The second episode, which came out this week, spotlights La Grave, France. It’s a ski film, but it’s also a travel narrative, and a reflection on the value of skiing.

Chad Sayres, with his Saskatchewan meets South Boston accent, provides the narrative arc. He’s joined by La Grave locals Joe Vallone and Bruno Florit, who give insight in to the culture of skiing in the Alps.

“For a lot of people in the ski world last year the issue of dying while skiing became really front and center, and that really had an impact on me,” Manley says. “It’s something that I thought about a lot that year. It’s the reality of skiing big mountains.”

Manley has spent a portion of the last three seasons in La Grave. “It’s a spot that has become really special to me and my friends there,” he says. “It’s a reflection of how much we enjoy it and the tension between risks and rewards when you’re skiing.”

The weight of those risks is apparent both in the cinematography and the tone of the film.
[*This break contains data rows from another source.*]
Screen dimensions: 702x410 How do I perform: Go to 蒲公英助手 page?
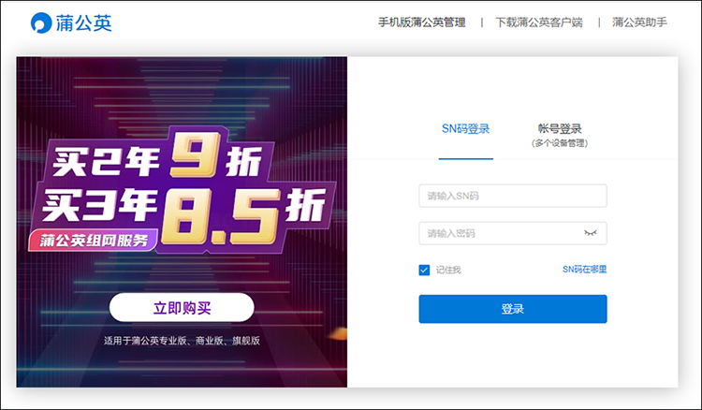[x=639, y=22]
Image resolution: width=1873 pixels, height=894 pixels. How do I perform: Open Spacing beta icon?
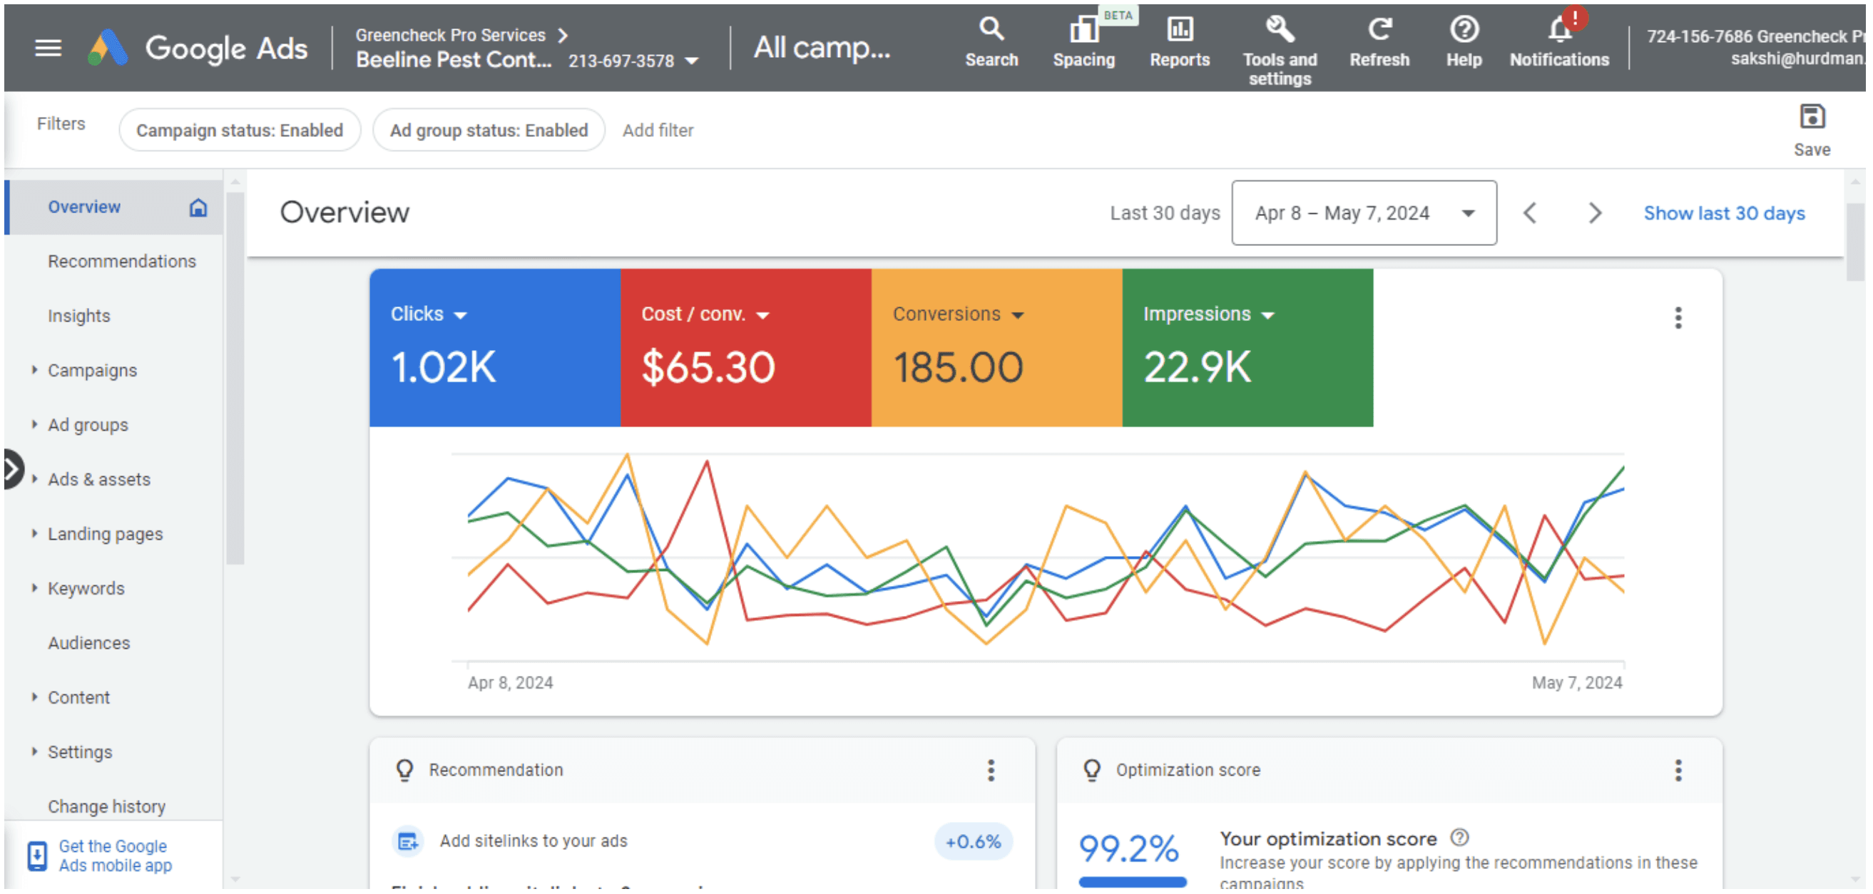click(1083, 30)
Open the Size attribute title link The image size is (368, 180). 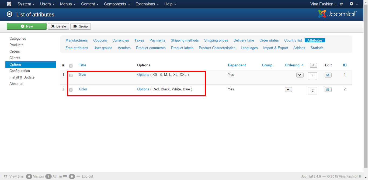pos(82,74)
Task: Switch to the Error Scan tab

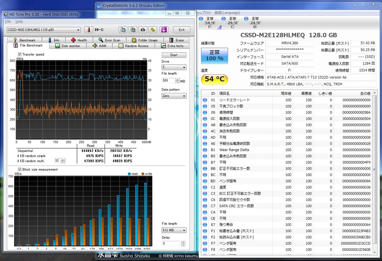Action: click(109, 40)
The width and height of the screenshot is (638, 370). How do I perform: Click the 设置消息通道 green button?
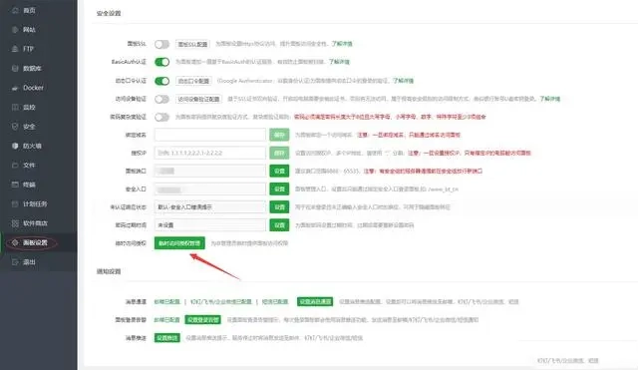coord(315,301)
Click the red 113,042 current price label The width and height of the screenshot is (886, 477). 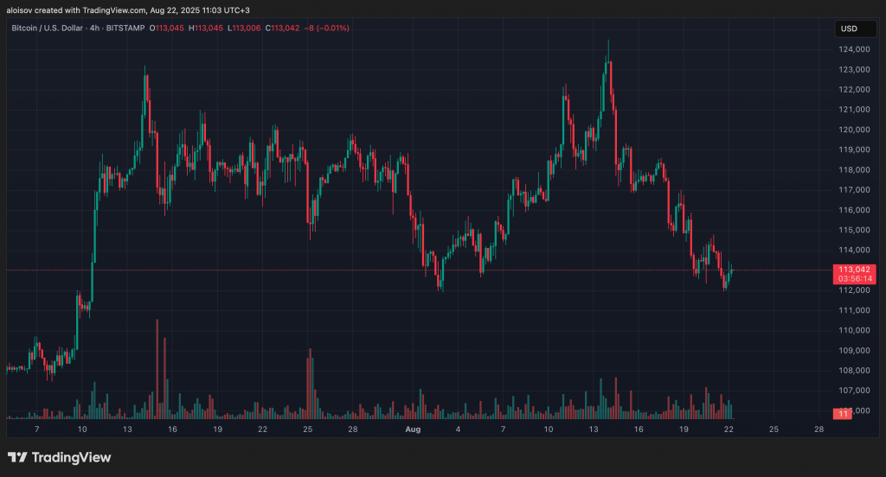(853, 270)
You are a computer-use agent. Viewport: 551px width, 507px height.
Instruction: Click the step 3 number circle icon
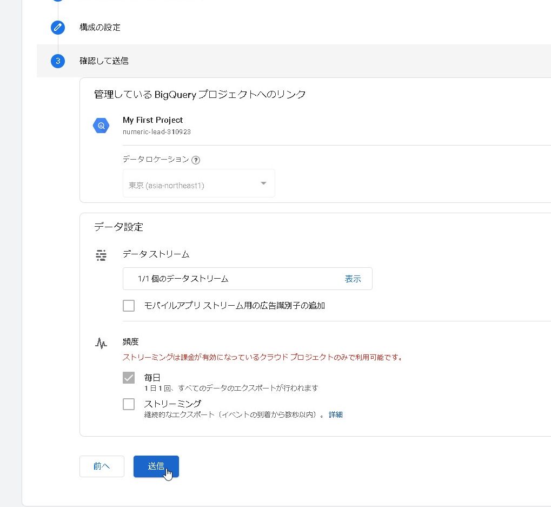(58, 61)
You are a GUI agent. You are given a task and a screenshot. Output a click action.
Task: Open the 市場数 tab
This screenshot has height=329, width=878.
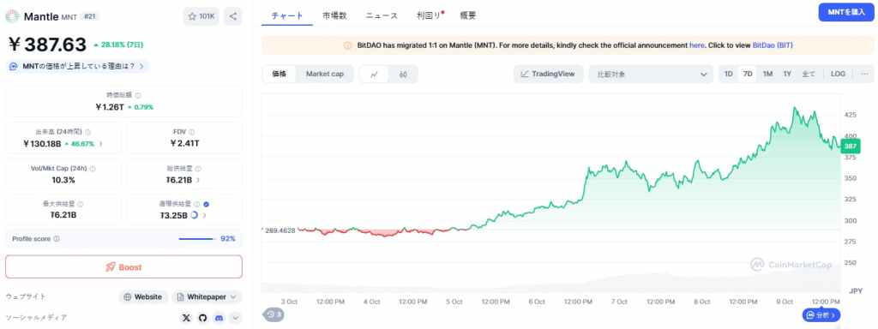point(334,15)
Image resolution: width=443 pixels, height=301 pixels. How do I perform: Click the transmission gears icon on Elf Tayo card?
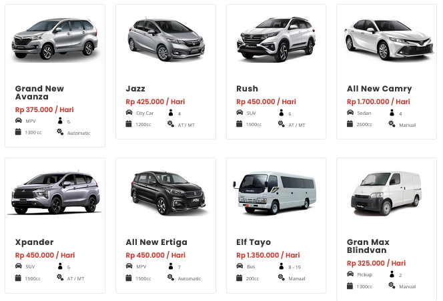point(281,278)
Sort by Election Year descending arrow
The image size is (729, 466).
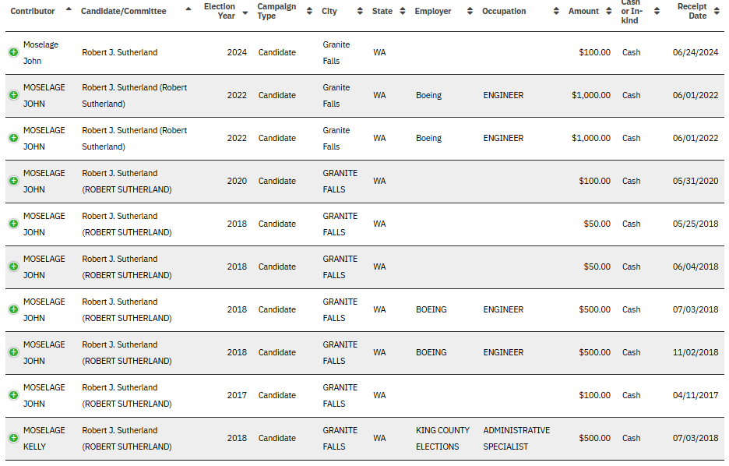[x=245, y=13]
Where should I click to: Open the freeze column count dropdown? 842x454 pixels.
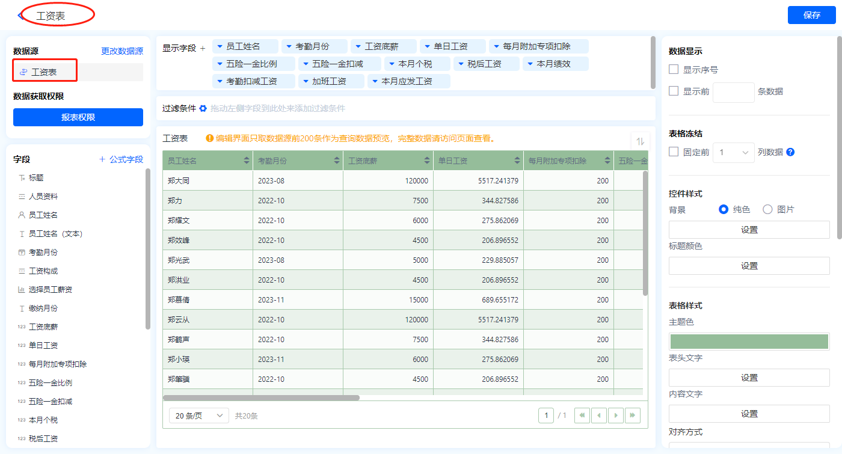(x=734, y=153)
Tense climbing scenes and sketchy, exposed lines are bracketed by reflections on why skiers are motivated to push themselves.

“There is a scene in the La Grave episode that I really wanted to capture, where Chad is entering that traverse.” Manley says. “My first time on the traverse is set in my mind. I’ve never had a moment where I was so gripped, so I wanted to make sure that I gave that lots of space in the video.” 

Manley says he wanted the episodes to be a reflection of his skiing experience. “I think everything that I touched on in the episode is what comes up skiing every day,” he says.

Watching the episode is like flipping through a series of highly detailed photographs, even though Manley says he approaches video differently than stills. “I think you have a different mindset when you’re shooting video. You have to switch the mode in your brain, even if the shots aren’t that different,” he says.

The two episodes he’s released so far vary dramatically, which is a reflection of their locations. The first film in the series is a trip to Kashmir, India. You can immediately feel the jolt of being in a new country, as Sayer and Manley wind through the streets of New Delhi on the back of a rickshaw. Conditions didn’t quite play to their favor—see the avalanche scene—so most of the skiing is in low-angle trees, but it almost feels secondary to the rush of being in India.

The third episode in the series, a trip to the Freshfield Icefield with the Rocky Mountain Sherpas, will be released in two weeks.